• **TEKS SUMBER**
__________________________________________________

Bila dibandingkan saat ini, di mana wilayah Islam terpecah-belah atau tidak berdiri tunggal dalam satu kekuasaan khilafah, bahasa pun ikut-ikutan terpecah. Bahasa Arab tidak lagi menjadi bahasa resmi. Bahasa nomer dua pun bukan. Di masyarakat pada umumnya lebih senang menggunakan bahasa Inggris sebagai bahasa kedua. Jadi bahasa Arab entah berada di kedudukan ke berapa. Yang di maksud bahasa Arab hanyalah bahasa orang jazirah Arab.

Dengan keadaan ini, kecil kemungkinan orang-orang di non-Arab menjadi ulama besar. Padahal di masa kejayaan Islam, sumbangsih orang non Arab terhadap ilmu pengetahuan sangat besar. Bahkan mungkin saja lebih besar daripada orang Arab itu sendiri. Selain ahli-ahli hadits di atas, terdapat banyak ahli ilmu lainnya yang bukan berasal dari Arab. Misalnya Al Kindi, Al Farabi, Ibnu Sina, Ibnu Rusyd, Al Biruni, dan Ar Razi.


Dawud At-Tha’i rahimahullah memakan alfatit (roti yang dibasahi dengan air). Dia tidak memakan roti kering (tanpa dibasahi). Pembantunya bertanya, “Apakah anda tidak berhasrat makan roti kering?” Dawud menjawab, “Saya mendapatkan waktu yang cukup untuk membaca 50 ayat antara memakan roti kering dan basah.” (Sifatus Shafwah, 3/92)

Ibnu Aqil berkata, “Aku menyingkat semaksimal mungkin waktu-waktu makan, sehingga aku lebih memilih memakan kue kering yang dicelup ke dalam air (dimakan sambil dibasahi) daripada memakan roti kering, karena selisih waktu mengunyahnya (waktu dalam mencelup kue dengan air lebih pendek daripada waktu memakan roti kering) bisa aku gunakan untuk membaca dan menulis suatu faedah yang sebelumnya tidak aku ketahui.” (Dia melakukan hal itu supaya bisa memanfaatkan waktu lebih). (Dzailut Thabaqatil Hanabilah, Ibnu Rajab,1/177)

Imam Adz-Dzahabi menyebutkan bahwa Imam Ibnu Aqil telah menulis satu judul kitab dengan tebal 800 jilid. Sebuah maha karya yang belum ada bandingannya dari segi jumlah.

Belajar dari Semangat Menulis Imam Jalaluddin As Suyuthi


Imam Jalaluddin As Suyuthi adalah salah satu ulama yang produktif dalam menulis. Dikabarkan karya tulisnya mencapai 600 judul dalam berbagai disiplin ilmu mulai dari hadits, tafsir, Fiqh, Ushul Fiqh, bahasa Arab dengan berbagai cabang ilmunya, sirah Nabawiyah, dan Tarikh. Jadi boleh dikatakan beliau adalah salah seorang ulama yang paling produktif menulis dalam sejarah Islam.

__________________________________________________

• **SOAL LATIHAN 1**
Kembalikan bagian dari teks tentang semangat para ulama yang terletak di antara "Imam Adz-Dzahabi menyebutkan" dan "dalam sejarah Islam.", termasuk kedua batas tersebut, tanpa mengubah satu kata pun.
• **SOAL LATIHAN 2**
Teruskan teks tentang semangat para ulama dengan menulis lanjutannya sesudah kalimat terakhir yang tercantum.

Data penunjuk target
__________________________________________________

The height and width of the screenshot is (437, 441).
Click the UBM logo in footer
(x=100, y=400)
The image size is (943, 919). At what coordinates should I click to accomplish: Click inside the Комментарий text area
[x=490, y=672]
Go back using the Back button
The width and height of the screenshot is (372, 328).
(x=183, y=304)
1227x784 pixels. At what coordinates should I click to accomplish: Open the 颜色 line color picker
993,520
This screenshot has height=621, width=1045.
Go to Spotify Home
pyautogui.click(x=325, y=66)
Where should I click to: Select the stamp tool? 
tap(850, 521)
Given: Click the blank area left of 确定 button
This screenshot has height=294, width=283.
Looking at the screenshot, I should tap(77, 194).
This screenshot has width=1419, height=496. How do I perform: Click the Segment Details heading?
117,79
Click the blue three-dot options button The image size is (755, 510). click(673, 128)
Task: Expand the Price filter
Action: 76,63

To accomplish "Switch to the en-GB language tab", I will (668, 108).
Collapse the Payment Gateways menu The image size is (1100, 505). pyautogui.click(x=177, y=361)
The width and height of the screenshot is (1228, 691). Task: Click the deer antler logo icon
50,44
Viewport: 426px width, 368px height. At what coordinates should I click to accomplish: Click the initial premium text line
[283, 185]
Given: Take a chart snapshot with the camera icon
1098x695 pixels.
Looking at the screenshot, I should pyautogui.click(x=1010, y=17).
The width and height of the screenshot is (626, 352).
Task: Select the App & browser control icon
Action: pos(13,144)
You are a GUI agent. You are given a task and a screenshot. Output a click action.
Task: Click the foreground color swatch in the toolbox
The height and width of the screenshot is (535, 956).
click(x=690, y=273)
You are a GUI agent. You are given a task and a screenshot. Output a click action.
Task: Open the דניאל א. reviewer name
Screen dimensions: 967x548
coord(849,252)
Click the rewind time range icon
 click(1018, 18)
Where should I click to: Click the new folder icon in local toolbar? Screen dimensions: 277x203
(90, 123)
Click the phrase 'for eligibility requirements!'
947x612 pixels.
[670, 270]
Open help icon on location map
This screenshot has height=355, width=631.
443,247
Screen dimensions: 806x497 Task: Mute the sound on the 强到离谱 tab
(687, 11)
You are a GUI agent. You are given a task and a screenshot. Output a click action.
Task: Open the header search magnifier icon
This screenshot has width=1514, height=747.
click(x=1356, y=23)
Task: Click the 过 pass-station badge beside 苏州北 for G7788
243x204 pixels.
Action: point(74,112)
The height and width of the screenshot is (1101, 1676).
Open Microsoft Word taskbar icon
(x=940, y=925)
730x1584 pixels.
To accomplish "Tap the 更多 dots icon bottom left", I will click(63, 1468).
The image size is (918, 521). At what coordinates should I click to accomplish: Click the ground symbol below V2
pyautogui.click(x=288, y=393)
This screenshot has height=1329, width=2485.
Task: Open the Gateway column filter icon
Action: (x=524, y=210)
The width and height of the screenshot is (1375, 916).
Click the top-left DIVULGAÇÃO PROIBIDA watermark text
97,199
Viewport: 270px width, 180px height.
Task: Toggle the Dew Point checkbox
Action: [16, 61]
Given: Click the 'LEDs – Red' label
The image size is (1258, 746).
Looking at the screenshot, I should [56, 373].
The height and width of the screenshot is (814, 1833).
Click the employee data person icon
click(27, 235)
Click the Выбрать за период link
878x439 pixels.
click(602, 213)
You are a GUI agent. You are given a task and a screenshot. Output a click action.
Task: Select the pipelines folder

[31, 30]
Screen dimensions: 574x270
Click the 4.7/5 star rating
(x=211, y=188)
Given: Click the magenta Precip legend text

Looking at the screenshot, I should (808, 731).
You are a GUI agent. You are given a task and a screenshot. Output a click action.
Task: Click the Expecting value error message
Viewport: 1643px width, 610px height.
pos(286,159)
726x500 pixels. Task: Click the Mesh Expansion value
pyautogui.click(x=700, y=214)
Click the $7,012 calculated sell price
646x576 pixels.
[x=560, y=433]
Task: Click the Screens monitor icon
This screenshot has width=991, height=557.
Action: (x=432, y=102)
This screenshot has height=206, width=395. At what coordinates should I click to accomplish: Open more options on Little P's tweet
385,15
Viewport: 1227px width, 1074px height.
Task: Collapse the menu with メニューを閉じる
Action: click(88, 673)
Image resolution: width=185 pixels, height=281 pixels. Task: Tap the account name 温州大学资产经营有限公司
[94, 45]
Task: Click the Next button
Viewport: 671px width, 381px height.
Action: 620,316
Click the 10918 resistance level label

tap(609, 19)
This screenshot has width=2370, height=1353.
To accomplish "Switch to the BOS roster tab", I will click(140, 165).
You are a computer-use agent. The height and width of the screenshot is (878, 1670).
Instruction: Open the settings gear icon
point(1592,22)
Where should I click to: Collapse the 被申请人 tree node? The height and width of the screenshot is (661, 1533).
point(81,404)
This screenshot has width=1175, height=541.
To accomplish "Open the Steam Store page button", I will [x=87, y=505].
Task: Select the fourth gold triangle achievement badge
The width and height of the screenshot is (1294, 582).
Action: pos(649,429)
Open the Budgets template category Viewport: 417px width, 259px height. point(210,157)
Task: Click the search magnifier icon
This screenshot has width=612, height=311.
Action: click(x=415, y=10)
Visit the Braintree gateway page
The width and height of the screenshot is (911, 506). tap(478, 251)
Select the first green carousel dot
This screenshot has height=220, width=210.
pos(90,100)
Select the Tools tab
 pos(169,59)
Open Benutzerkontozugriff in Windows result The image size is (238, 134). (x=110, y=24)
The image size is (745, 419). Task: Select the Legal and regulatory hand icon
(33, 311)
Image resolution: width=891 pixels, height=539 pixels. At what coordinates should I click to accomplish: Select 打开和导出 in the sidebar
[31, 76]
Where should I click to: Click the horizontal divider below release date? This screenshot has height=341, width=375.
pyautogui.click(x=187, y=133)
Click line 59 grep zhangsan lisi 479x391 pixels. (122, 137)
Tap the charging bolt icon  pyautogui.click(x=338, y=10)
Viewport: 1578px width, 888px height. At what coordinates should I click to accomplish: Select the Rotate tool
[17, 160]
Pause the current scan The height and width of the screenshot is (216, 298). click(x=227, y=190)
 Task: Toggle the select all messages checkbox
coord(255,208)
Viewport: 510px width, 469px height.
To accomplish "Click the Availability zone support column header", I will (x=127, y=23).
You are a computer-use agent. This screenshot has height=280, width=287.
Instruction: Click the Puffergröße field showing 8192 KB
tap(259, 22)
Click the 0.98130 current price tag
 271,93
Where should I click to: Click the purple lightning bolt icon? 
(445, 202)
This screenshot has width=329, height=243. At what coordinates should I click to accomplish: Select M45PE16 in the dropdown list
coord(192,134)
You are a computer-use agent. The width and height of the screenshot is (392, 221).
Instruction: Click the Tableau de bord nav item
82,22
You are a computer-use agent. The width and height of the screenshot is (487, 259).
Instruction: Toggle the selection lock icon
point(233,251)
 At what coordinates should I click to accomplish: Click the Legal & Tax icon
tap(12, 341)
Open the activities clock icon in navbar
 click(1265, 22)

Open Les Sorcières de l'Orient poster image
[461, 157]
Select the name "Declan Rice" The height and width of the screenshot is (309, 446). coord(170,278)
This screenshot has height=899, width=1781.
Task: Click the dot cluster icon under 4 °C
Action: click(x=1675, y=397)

__________________________________________________

• **JAWABAN LATIHAN 1**
Imam Adz-Dzahabi menyebutkan bahwa Imam Ibnu Aqil telah menulis satu judul kitab dengan tebal 800 jilid. Sebuah maha karya yang belum ada bandingannya dari segi jumlah.

Belajar dari Semangat Menulis Imam Jalaluddin As Suyuthi


Imam Jalaluddin As Suyuthi adalah salah satu ulama yang produktif dalam menulis. Dikabarkan karya tulisnya mencapai 600 judul dalam berbagai disiplin ilmu mulai dari hadits, tafsir, Fiqh, Ushul Fiqh, bahasa Arab dengan berbagai cabang ilmunya, sirah Nabawiyah, dan Tarikh. Jadi boleh dikatakan beliau adalah salah seorang ulama yang paling produktif menulis dalam sejarah Islam.

• **JAWABAN LATIHAN 2**
Begitu usianya menginjak 40 tahun, ia segera mengasingkan diri dari keramaian, dan menunjukkan perhatian dalam bidang karang-mengarang, sehingga hanya dalam waktu 22 tahun saja ia telah membanjiri perpustakaan-perpustakaan Islam dengan karya-karyanya dalam berbagai bidang. Beliau berdiam diri di dalam kamar khusus yang di sebut Raudhah Al-Miqyas dan hampir-hampir tidak beranjak dari situ. Ia terus menerus terlibat dalam hal ini hingga akhir hayatnya sesudah menderita sakit dan kelumpuhan total pada tangan kirinya selama seminggu.
****
Imam Jalaluddin As Suyuthi hidup di zaman kekuasaan Islam mulai melemah. Penghancuran kekhalifahan Abbasiyah beserta asset intelektualnya oleh tentara Mongol sedikit banyak telah menyumbang pelemahan ini. Sebagai salah seorang ulama yang memiliki ilmu yang tinggi dan wawasan yang luas, Imam As Suyuthi turut merasakan pelemahan ini. Beliau kemudian terpanggil untuk menghimpun kembali warisan ilmiah umat Islam yang banyak tercecer di berbagai belahan dunia Islam. Beliau melihat warisan ilmiah di masa lampau adalah ibarat harta karun yang sangat bernilai harganya dan bisa digunakan untuk meraih kemuliaan Islam dan kaum muslimin, sebagaimana yang telah diraih pendahulu-pendahulunya. Jika warisan itu tidak diperoleh, berarti umat Islam akan terputus dari sejarah masa lalunya yang sangat istimewa dan berharga itu.

Di masa mudanya beliau begitu gigih dalam menuntut ilmu. Guru tempat beliau menuntut ilmu mencapai ratusan orang dalam berbagai bidang disiplin ilmu. Dari sana beliau banyak memperoleh ilmu yang bermanfaat. Dan lalu ilmu-ilmu itu beliau himpun dalam buku-buku yang beliau tulis. Ada dua hal yang paling menonjol yang tampak dari karya-karya tulis beliau: Pertama, beliau banyak menghimpun kutipan-kutipan atau pendapat-pendapat dari masa lalu yang kemudian beliau gabung-gabungkan sesuai dengan tema buku yang beliau tulis sambil sesekali beliau mengomentarinya. Kedua, beliau banyak meringkas buku-buku yang berjilid-jilid tebalnya hingga satu-dua jilid saja, sehingga umat islam pada umumnya dan para pelajar pada khususnya dapat memperoleh gambaran tentang isi buku aslinya.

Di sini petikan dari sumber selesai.